> [Required task]:
Return the stretch of items from the line containing "Select 双面 for 单/双面贴片" through the line containing "point(157,48)" word for word, but leave out the pictures.

> [Data for this task]:
^^^^^^^^^^^^^^^^

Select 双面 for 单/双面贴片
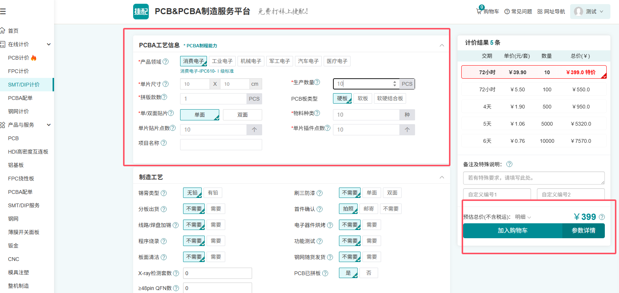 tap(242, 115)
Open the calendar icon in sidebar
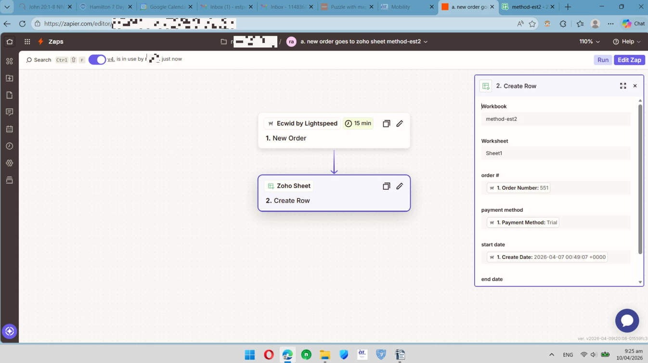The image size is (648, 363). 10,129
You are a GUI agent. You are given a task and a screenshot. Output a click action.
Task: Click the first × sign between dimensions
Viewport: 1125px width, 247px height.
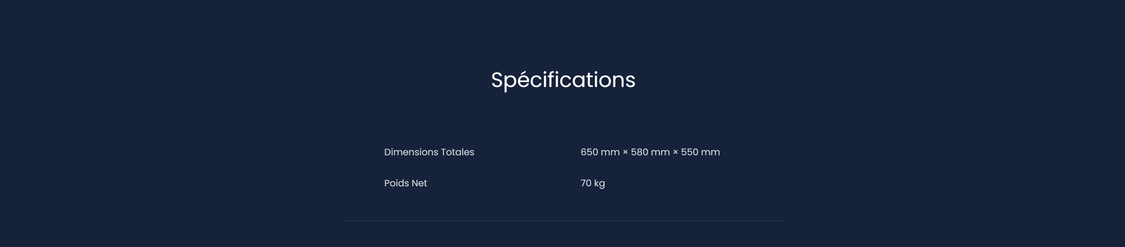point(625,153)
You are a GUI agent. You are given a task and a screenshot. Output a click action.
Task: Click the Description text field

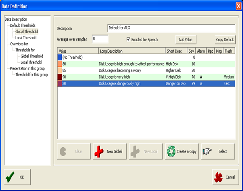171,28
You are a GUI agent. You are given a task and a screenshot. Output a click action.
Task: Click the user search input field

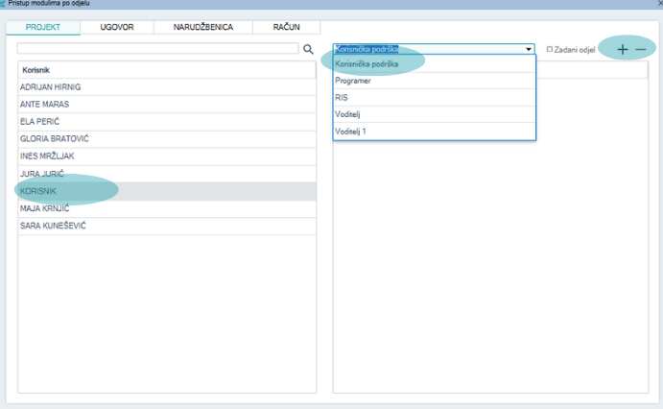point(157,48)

^^^^^^^^^^^^^^^^

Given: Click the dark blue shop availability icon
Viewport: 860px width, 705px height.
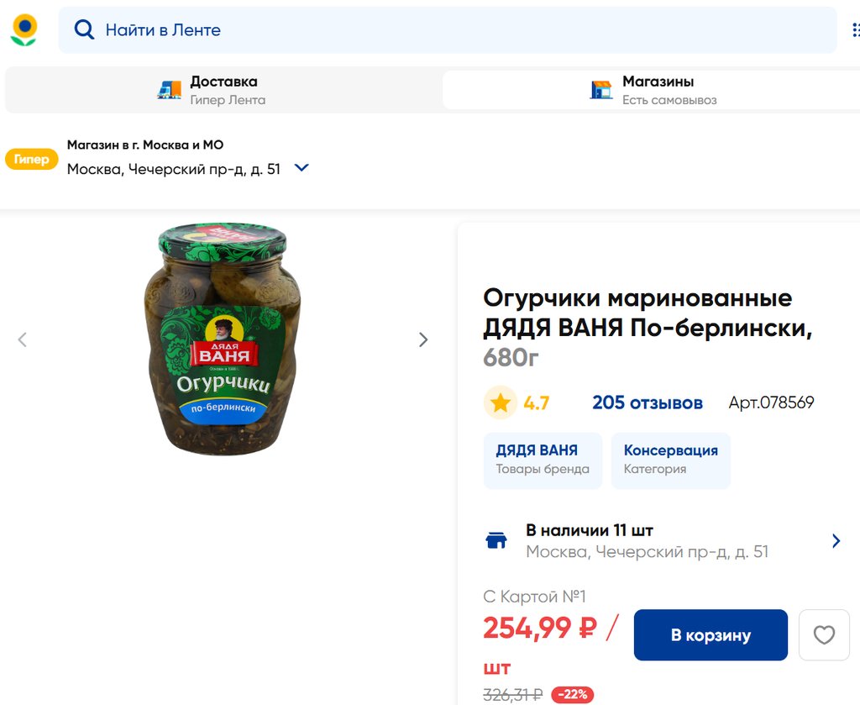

^^^^^^^^^^^^^^^^

> [Expected answer]:
Select 双面 for 单/双面贴片
 tap(242, 115)
Open the calendar icon in sidebar
The image size is (648, 363). 10,129
You are a GUI agent. You are given a task and a screenshot. Output a click action.
Task: Click the first × sign between dimensions
Viewport: 1125px width, 247px height.
point(625,153)
You are a GUI agent. You are given a task and a screenshot. Output a click action.
Task: Click the Description text field

171,28
You are a GUI agent. You are given a task and a screenshot. Output a click action.
Task: Click the user search input field

point(157,48)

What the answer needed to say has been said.